## INPUT RECORDS
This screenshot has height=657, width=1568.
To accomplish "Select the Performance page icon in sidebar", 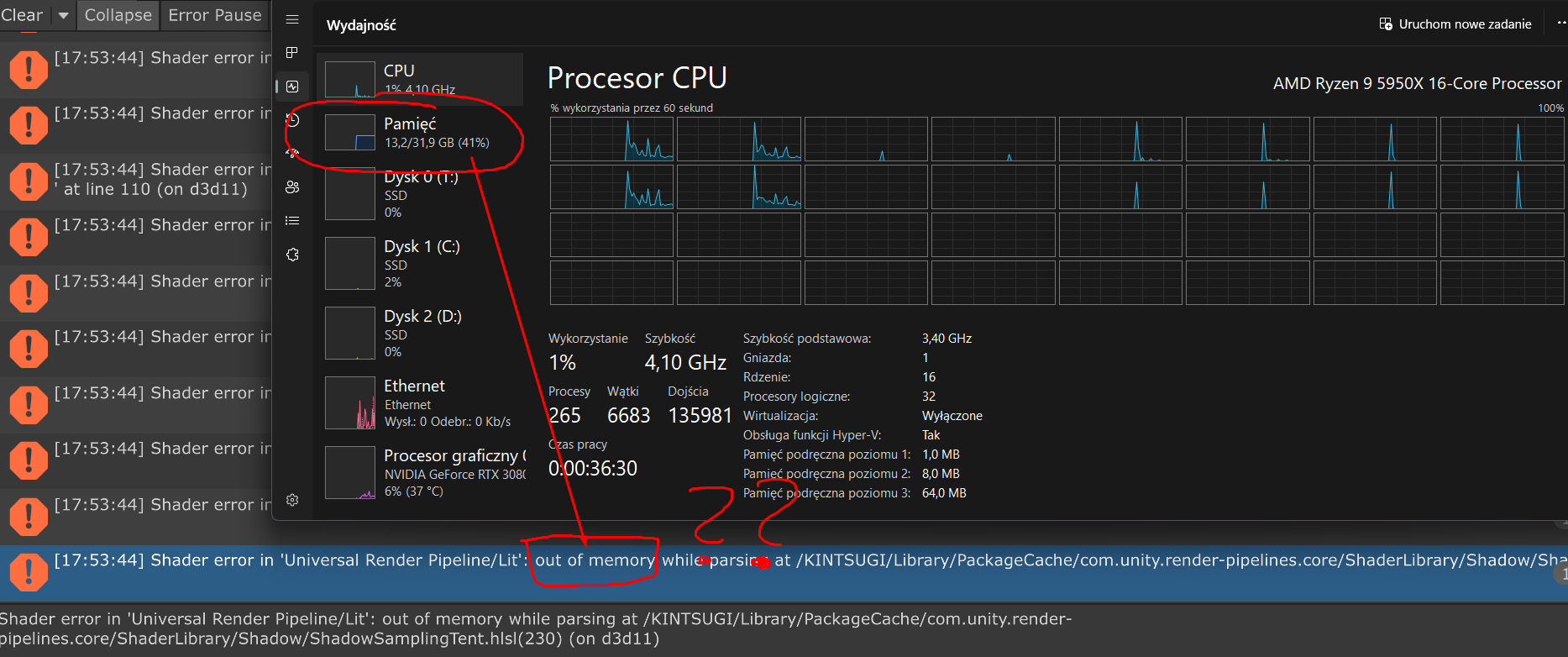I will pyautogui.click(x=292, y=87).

==

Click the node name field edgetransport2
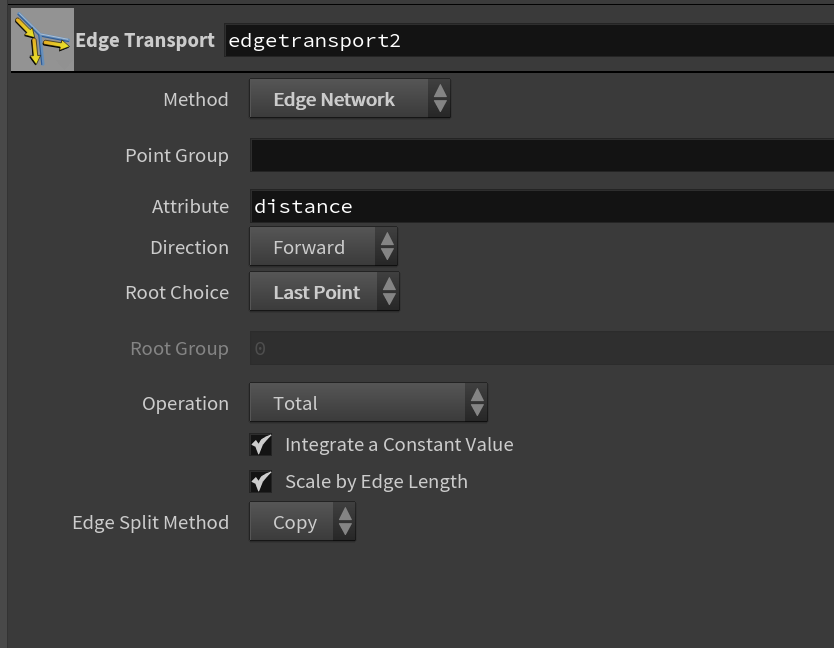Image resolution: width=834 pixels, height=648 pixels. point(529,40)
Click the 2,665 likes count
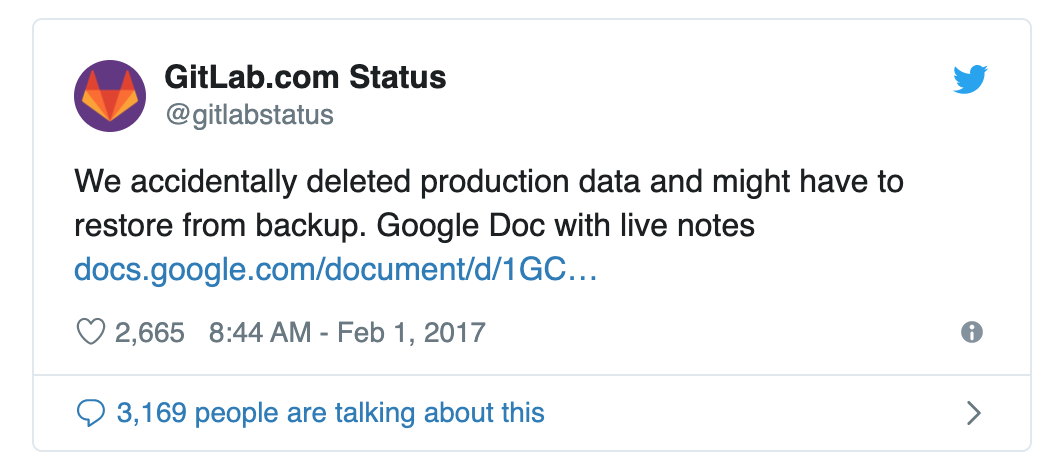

## WHAT TO PRODUCE
Keep to the lines above from the line with "Click the node name field edgetransport2" to the line with "Click the 2,665 likes count", and set down exactly those, inclusive, with nothing else and every picture left out.

## RESULT
Click the node name field edgetransport2
Image resolution: width=834 pixels, height=648 pixels. point(529,40)
Click the 2,665 likes count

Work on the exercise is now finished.